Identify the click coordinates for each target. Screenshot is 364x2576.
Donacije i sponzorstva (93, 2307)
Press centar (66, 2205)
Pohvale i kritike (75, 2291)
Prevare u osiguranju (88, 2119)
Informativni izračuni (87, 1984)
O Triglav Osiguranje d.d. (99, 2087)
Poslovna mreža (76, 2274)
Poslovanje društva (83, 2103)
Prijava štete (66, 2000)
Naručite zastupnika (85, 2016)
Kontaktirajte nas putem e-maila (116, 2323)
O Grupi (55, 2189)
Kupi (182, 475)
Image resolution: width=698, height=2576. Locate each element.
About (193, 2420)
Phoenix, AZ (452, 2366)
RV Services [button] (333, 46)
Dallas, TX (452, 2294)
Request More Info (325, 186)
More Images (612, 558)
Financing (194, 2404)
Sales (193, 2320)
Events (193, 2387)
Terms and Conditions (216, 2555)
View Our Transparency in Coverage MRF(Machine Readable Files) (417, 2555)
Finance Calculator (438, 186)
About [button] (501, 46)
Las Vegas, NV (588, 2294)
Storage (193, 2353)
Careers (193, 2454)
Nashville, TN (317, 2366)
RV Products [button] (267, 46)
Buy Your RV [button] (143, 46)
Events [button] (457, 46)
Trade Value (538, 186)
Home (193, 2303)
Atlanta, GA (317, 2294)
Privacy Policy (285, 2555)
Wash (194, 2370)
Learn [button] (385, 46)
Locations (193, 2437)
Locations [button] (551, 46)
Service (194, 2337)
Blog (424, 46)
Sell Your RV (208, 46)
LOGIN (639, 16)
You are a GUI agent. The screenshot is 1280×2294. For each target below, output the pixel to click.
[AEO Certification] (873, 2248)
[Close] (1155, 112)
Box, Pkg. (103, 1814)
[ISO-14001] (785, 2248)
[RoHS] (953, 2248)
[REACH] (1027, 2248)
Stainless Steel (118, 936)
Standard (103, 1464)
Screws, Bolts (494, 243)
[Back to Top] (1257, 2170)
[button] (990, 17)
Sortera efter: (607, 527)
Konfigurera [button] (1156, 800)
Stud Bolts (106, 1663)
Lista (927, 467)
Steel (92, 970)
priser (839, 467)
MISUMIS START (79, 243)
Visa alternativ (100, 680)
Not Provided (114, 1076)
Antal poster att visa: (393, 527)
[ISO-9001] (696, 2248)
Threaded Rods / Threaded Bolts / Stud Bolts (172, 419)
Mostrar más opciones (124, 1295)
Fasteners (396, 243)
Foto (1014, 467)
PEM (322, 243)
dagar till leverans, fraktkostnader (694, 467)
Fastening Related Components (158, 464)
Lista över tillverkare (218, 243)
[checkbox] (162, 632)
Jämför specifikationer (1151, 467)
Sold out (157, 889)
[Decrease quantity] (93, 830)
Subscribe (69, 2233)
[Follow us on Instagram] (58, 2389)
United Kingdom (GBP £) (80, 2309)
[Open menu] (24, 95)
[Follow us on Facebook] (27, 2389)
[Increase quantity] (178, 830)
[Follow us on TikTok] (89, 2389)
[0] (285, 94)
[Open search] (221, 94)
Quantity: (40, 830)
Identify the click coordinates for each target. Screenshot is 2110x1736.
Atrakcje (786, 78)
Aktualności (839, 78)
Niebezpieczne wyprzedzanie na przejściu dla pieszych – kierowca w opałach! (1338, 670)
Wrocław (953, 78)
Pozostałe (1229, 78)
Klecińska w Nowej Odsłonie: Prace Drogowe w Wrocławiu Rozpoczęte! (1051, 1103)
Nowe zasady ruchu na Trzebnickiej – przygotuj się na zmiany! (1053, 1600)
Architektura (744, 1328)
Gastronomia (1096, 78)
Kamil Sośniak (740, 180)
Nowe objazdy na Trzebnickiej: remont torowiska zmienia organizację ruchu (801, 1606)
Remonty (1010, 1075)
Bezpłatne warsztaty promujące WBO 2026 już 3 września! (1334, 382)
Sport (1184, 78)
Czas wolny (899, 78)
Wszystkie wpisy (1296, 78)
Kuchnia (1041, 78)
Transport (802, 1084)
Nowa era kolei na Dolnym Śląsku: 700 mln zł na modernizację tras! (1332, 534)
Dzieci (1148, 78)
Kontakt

* [What you have to do]
An exact copy of the lines above, from the one containing "Threaded Rods /" through the one containing "Gastronomia (1096, 78)", is the whole of the answer.

* [Completed task]
Threaded Rods / Threaded Bolts / Stud Bolts (172, 419)
Mostrar más opciones (124, 1295)
Fasteners (396, 243)
Foto (1014, 467)
PEM (322, 243)
dagar till leverans, fraktkostnader (694, 467)
Fastening Related Components (158, 464)
Lista över tillverkare (218, 243)
[checkbox] (162, 632)
Jämför specifikationer (1151, 467)
Sold out (157, 889)
[Decrease quantity] (93, 830)
Subscribe (69, 2233)
[Follow us on Instagram] (58, 2389)
United Kingdom (GBP £) (80, 2309)
[Open menu] (24, 95)
[Follow us on Facebook] (27, 2389)
[Increase quantity] (178, 830)
[Follow us on TikTok] (89, 2389)
[0] (285, 94)
[Open search] (221, 94)
Quantity: (40, 830)
Identify the click coordinates for each target. Screenshot is 2110x1736.
Atrakcje (786, 78)
Aktualności (839, 78)
Niebezpieczne wyprzedzanie na przejściu dla pieszych – kierowca w opałach! (1338, 670)
Wrocław (953, 78)
Pozostałe (1229, 78)
Klecińska w Nowej Odsłonie: Prace Drogowe w Wrocławiu Rozpoczęte! (1051, 1103)
Nowe zasady ruchu na Trzebnickiej – przygotuj się na zmiany! (1053, 1600)
Architektura (744, 1328)
Gastronomia (1096, 78)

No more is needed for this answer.